> TO DO: Work out how many lines of the data hold the string "tweet", and reply with that number alone.

Stored data entries
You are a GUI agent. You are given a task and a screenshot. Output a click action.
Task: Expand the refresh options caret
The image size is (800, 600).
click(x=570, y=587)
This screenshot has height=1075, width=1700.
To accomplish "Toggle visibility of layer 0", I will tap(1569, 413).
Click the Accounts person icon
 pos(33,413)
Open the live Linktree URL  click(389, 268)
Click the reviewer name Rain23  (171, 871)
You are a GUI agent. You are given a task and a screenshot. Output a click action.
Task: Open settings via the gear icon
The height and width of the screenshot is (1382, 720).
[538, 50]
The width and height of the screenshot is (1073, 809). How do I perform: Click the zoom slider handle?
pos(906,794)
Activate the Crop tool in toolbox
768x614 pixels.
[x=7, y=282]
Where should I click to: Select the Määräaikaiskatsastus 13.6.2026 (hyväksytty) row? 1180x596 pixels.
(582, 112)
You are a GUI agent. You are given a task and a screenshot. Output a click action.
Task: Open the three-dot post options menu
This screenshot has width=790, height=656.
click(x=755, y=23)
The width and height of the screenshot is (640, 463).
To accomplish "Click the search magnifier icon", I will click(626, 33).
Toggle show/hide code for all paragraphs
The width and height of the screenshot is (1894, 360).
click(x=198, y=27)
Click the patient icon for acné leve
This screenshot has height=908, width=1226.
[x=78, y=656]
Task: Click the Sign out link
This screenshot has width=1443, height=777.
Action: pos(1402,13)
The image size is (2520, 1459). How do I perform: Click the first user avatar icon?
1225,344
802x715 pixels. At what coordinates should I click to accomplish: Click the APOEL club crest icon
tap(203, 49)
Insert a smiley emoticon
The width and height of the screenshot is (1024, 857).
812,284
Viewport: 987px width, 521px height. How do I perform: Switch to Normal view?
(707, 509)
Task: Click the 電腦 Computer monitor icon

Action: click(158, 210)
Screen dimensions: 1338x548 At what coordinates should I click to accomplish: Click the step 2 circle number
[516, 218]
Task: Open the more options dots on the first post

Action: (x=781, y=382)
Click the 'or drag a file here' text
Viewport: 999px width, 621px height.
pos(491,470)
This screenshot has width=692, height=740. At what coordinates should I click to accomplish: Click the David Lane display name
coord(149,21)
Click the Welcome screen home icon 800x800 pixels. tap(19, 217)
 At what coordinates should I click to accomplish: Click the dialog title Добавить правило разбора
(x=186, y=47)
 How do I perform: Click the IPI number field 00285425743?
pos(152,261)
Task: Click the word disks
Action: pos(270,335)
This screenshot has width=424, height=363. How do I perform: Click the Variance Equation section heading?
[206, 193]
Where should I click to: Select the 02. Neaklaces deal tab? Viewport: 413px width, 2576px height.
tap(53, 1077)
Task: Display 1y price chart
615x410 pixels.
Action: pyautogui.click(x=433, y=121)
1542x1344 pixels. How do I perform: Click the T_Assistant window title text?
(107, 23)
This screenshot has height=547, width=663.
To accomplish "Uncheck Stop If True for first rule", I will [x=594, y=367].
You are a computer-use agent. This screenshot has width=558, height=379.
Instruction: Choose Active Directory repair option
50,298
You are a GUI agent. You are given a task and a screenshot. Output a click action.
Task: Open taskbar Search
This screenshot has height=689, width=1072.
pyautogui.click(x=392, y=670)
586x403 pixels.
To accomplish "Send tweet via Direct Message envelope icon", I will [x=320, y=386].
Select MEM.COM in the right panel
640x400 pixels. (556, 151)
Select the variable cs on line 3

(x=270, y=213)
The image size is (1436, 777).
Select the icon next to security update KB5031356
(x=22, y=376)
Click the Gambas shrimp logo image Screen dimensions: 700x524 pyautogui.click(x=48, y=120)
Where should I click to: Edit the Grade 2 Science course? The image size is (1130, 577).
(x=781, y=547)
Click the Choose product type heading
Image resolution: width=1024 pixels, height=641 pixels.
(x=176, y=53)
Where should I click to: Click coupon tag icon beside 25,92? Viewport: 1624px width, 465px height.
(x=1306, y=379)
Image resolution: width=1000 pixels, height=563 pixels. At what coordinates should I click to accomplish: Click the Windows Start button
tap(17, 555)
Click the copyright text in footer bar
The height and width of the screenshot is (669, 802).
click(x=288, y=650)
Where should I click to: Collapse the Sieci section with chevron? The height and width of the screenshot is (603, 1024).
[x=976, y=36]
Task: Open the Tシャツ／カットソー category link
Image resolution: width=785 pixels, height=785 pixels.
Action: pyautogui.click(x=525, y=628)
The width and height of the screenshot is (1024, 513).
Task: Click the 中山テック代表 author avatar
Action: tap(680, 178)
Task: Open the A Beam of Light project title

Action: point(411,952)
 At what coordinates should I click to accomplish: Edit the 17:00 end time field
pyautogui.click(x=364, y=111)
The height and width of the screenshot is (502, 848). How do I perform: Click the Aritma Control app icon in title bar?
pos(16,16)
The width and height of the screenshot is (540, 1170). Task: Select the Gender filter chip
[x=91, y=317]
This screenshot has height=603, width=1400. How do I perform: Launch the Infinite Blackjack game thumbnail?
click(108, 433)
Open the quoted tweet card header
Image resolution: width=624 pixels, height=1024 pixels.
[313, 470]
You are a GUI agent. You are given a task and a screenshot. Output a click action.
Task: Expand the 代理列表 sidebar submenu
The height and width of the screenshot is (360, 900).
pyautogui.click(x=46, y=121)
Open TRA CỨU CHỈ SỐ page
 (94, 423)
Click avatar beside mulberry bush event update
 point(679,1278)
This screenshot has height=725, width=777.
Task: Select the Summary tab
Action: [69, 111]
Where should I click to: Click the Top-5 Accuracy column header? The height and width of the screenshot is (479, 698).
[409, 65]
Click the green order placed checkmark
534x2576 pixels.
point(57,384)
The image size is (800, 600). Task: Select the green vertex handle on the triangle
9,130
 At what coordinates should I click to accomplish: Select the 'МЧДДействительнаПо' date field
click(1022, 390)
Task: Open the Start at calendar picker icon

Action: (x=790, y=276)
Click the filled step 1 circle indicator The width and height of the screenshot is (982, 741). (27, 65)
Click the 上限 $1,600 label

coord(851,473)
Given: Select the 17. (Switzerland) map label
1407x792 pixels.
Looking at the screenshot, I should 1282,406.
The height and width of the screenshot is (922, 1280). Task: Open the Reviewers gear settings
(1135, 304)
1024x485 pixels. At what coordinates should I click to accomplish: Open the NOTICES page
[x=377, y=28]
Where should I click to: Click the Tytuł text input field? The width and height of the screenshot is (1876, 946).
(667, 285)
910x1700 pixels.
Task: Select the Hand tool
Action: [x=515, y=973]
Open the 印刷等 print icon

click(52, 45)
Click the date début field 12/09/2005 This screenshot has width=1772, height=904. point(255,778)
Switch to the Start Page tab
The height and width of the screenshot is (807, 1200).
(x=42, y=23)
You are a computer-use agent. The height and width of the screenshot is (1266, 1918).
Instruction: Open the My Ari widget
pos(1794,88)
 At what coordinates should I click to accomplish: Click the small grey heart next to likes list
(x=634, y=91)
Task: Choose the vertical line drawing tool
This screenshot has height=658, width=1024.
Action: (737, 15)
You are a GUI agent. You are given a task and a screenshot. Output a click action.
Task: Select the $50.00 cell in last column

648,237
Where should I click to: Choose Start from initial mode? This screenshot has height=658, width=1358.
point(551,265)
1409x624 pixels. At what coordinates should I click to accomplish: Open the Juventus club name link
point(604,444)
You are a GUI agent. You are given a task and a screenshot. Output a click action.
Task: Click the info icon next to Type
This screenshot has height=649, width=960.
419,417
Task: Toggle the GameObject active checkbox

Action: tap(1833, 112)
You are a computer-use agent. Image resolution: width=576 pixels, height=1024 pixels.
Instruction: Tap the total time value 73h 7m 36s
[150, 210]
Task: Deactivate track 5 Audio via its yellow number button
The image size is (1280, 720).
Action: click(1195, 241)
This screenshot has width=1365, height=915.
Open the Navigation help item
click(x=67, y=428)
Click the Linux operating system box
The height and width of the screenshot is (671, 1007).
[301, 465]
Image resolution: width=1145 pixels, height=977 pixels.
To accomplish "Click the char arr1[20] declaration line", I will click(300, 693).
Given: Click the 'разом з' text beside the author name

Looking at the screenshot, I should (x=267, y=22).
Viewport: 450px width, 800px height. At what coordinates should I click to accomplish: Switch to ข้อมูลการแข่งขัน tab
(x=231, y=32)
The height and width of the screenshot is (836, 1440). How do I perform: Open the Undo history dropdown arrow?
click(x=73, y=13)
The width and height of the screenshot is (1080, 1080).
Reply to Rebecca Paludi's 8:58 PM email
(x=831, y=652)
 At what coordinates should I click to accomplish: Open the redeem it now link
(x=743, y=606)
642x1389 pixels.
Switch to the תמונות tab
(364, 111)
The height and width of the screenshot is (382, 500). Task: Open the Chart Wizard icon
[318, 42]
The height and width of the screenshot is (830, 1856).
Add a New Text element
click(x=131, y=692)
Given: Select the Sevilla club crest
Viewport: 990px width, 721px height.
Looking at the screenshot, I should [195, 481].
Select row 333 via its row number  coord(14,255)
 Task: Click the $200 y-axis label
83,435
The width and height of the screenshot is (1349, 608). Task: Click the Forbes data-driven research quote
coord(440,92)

> RESULT BELOW: 2